▶ **ABOUT THIS TASK**: Go through the listing and copy each line with the string "width".

▶ **DATA EXTRACT**:
* * * *

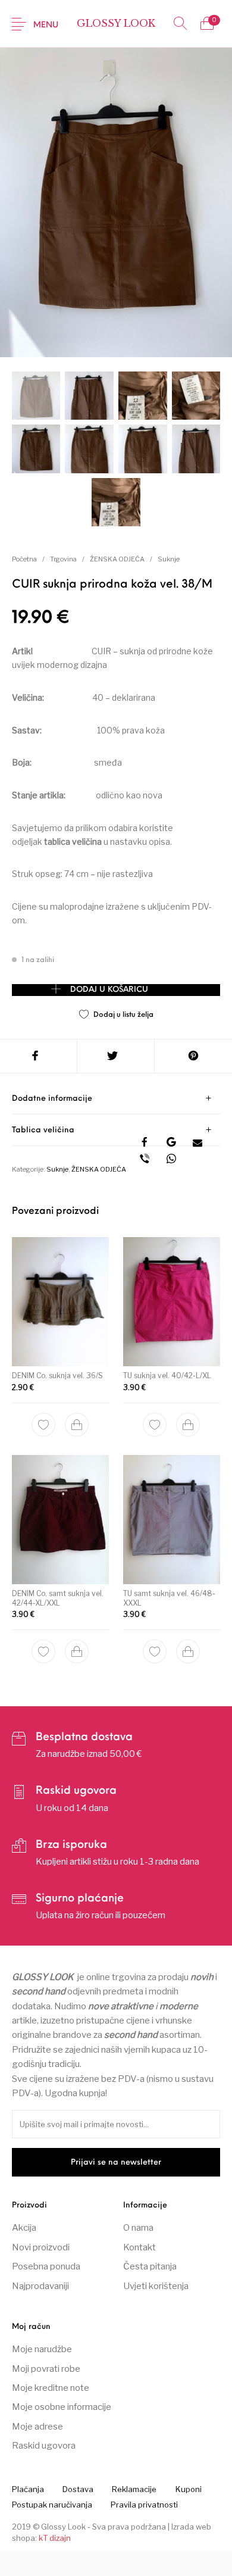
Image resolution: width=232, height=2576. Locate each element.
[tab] (116, 1098)
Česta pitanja (150, 2266)
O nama (138, 2227)
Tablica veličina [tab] (43, 1130)
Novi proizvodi (41, 2247)
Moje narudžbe (42, 2349)
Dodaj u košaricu (109, 990)
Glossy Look (116, 23)
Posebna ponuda (46, 2266)
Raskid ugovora (44, 2445)
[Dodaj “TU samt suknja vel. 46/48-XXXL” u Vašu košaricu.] (188, 1651)
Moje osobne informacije (61, 2407)
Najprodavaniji (40, 2286)
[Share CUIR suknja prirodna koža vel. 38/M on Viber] (144, 1159)
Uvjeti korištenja (156, 2286)
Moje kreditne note (50, 2388)
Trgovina (63, 559)
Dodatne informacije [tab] (52, 1099)
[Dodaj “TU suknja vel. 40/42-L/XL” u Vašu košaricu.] (188, 1424)
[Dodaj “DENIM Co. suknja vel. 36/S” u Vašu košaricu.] (77, 1424)
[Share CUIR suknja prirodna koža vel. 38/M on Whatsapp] (171, 1159)
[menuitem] (27, 2489)
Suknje (169, 559)
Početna (24, 559)
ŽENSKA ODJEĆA (117, 559)
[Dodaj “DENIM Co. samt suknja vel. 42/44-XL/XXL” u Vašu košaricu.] (77, 1651)
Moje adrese (37, 2426)
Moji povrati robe (46, 2368)
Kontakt (139, 2247)
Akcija (24, 2227)
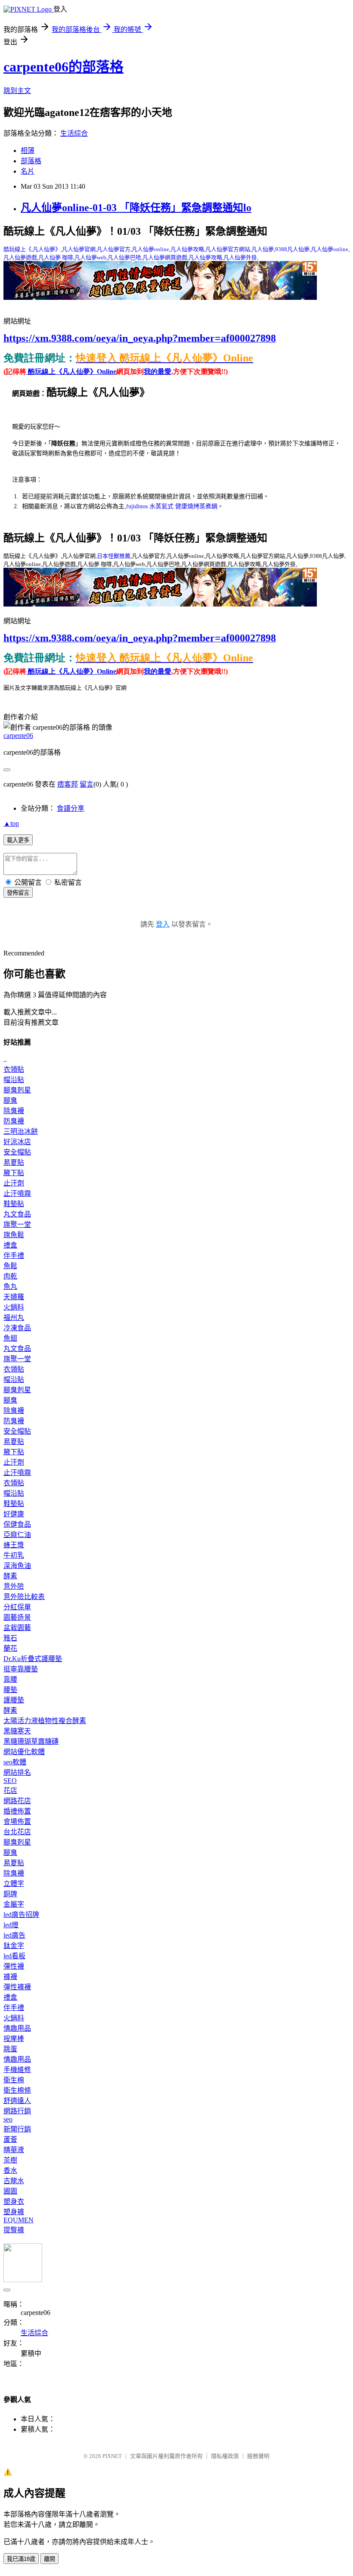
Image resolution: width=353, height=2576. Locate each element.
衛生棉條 (17, 2090)
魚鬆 (10, 1265)
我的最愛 (157, 371)
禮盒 (10, 1245)
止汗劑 (13, 1183)
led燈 (11, 1925)
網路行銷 (17, 2111)
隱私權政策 (225, 2456)
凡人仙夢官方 (113, 249)
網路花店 (17, 1800)
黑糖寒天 (17, 1731)
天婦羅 (13, 1296)
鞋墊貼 (13, 1203)
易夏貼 (13, 1162)
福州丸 (13, 1317)
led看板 (14, 1956)
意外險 (13, 1586)
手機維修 (17, 2069)
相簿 (27, 150)
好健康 (13, 1514)
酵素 (10, 1576)
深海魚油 (17, 1565)
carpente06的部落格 (63, 67)
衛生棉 (13, 2080)
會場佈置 (17, 1821)
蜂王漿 (13, 1545)
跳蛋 (10, 2049)
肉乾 (10, 1276)
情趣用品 (17, 2028)
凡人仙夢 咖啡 (55, 257)
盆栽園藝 (17, 1627)
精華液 (13, 2149)
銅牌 (10, 1894)
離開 (49, 2559)
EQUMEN (18, 2220)
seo (7, 2119)
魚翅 (10, 1338)
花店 (10, 1790)
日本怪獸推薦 (113, 556)
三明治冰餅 (20, 1131)
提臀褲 (13, 2230)
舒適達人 (17, 2100)
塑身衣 (13, 2201)
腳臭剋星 (17, 1090)
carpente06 (18, 735)
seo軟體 (14, 1762)
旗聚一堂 (17, 1224)
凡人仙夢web (90, 257)
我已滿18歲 (21, 2559)
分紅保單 (17, 1607)
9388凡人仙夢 (292, 249)
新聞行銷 (17, 2129)
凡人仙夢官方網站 (227, 249)
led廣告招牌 (21, 1914)
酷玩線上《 (17, 249)
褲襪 (10, 1976)
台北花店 (17, 1832)
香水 (10, 2170)
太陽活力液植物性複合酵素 (44, 1720)
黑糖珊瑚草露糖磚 (31, 1741)
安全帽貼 (17, 1152)
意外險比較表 (24, 1596)
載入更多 (18, 840)
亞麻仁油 (17, 1534)
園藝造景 (17, 1617)
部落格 (31, 161)
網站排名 (17, 1772)
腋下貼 (13, 1172)
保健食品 (17, 1524)
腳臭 (10, 1100)
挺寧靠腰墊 (20, 1669)
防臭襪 (13, 1121)
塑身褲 (13, 2211)
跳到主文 (17, 90)
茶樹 (10, 2160)
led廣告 (14, 1935)
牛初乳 (13, 1555)
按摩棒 (13, 2038)
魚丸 (10, 1286)
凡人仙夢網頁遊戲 (164, 257)
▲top (11, 823)
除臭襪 (13, 1110)
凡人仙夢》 (47, 249)
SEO (10, 1780)
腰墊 (10, 1689)
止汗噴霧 (17, 1193)
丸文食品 (17, 1214)
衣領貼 (13, 1069)
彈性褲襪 (17, 1987)
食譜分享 (70, 808)
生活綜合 (74, 133)
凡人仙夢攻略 (187, 249)
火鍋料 (13, 1307)
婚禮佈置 (17, 1811)
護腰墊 (13, 1700)
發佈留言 (18, 893)
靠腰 (10, 1679)
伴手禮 (13, 1255)
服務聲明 (258, 2456)
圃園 (10, 2191)
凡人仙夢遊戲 (20, 257)
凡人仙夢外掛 (240, 257)
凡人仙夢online (150, 249)
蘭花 (10, 1648)
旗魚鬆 (13, 1234)
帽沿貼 (13, 1079)
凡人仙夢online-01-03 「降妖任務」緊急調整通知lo (136, 207)
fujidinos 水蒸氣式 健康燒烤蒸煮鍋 (171, 506)
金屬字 (13, 1904)
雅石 (10, 1638)
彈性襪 (13, 1966)
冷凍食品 (17, 1328)
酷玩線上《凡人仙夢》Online (71, 371)
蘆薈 (10, 2139)
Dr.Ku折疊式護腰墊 (32, 1658)
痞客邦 (67, 784)
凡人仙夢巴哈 (124, 257)
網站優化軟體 (24, 1751)
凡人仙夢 (262, 249)
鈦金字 (13, 1945)
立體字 (13, 1883)
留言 (86, 784)
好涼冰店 (17, 1141)
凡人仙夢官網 (79, 249)
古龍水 (13, 2180)
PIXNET (112, 2456)
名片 (27, 171)
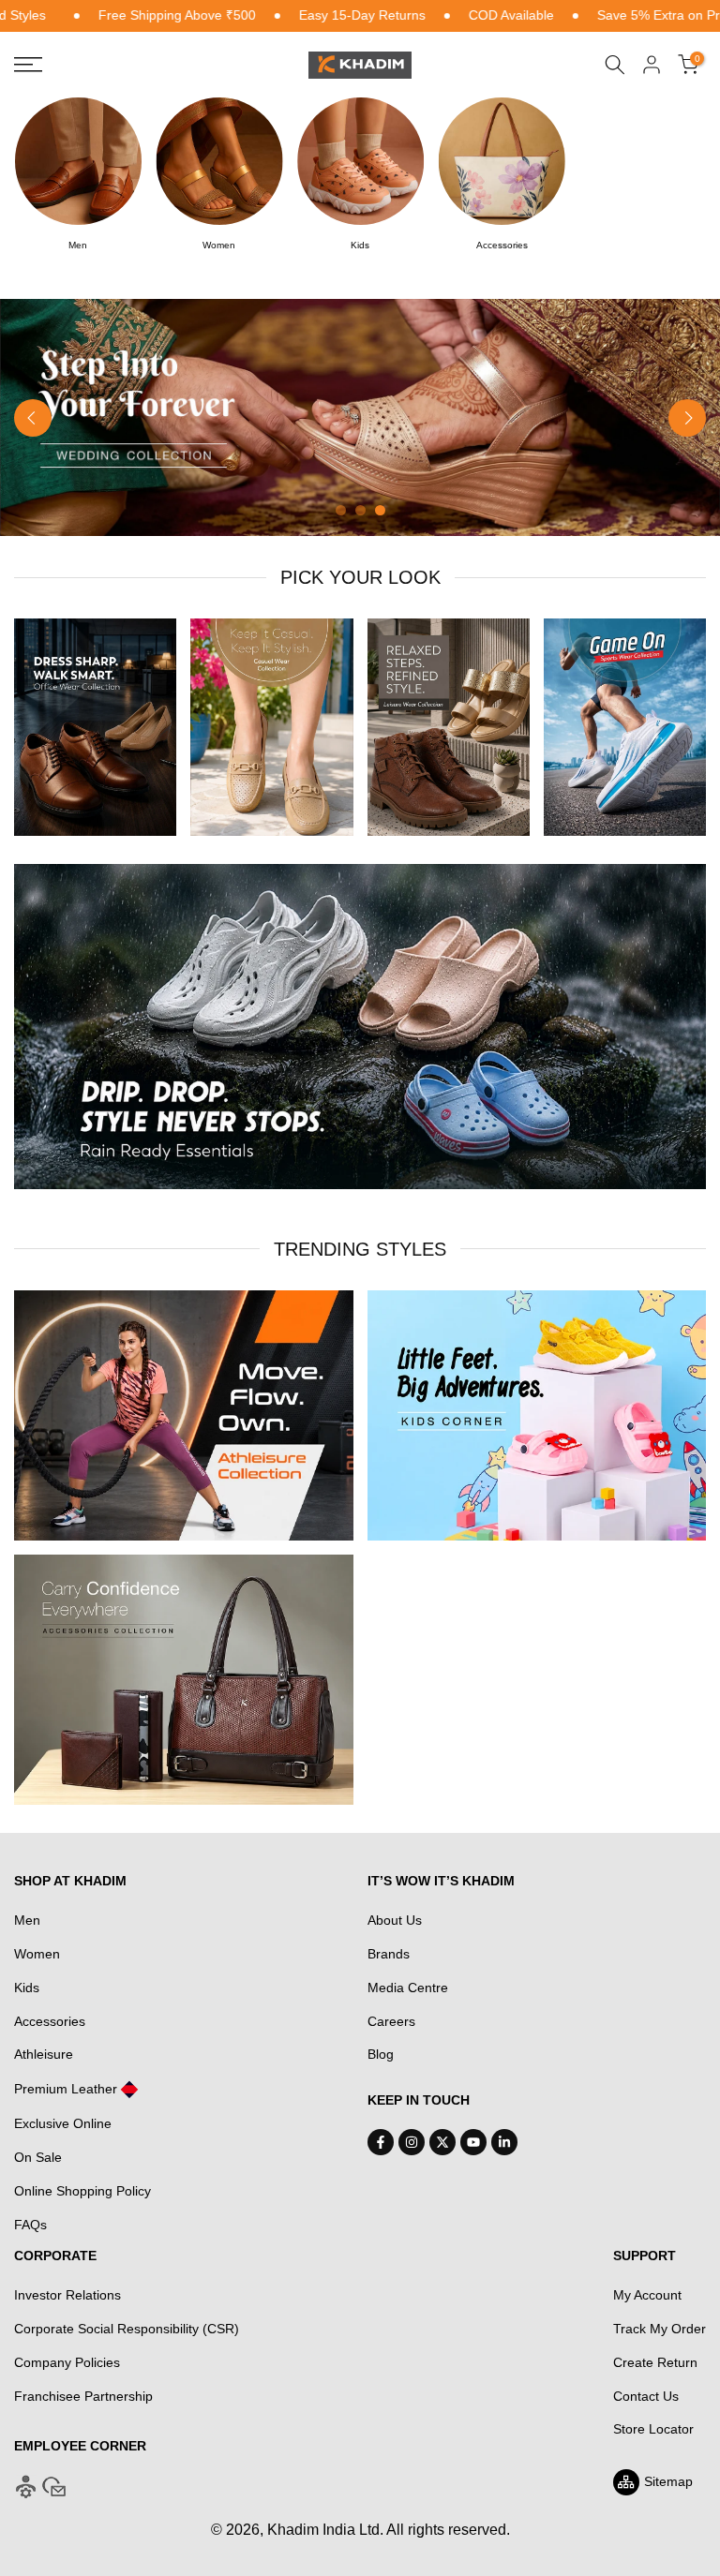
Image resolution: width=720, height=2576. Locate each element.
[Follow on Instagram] (411, 2142)
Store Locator (653, 2428)
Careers (391, 2021)
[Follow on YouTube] (473, 2142)
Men (27, 1920)
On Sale (38, 2157)
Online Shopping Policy (82, 2190)
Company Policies (67, 2362)
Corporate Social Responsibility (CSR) (126, 2328)
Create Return (655, 2362)
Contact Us (646, 2396)
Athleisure (43, 2054)
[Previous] (33, 418)
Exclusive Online (63, 2123)
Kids (26, 1987)
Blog (381, 2054)
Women (37, 1953)
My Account (647, 2294)
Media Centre (408, 1987)
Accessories (49, 2021)
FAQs (30, 2224)
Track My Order (659, 2328)
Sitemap (668, 2481)
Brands (389, 1953)
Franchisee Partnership (83, 2396)
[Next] (687, 418)
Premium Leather (65, 2088)
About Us (395, 1920)
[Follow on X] (442, 2142)
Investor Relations (67, 2294)
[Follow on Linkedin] (504, 2142)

* * * *

▶ **PROBLEM SOLUTION**:
Image resolution: width=232, height=2576. Locate each element.
Image resolution: width=353, height=2576. Locate each element.
Image resolution: width=720, height=2576. Locate each element.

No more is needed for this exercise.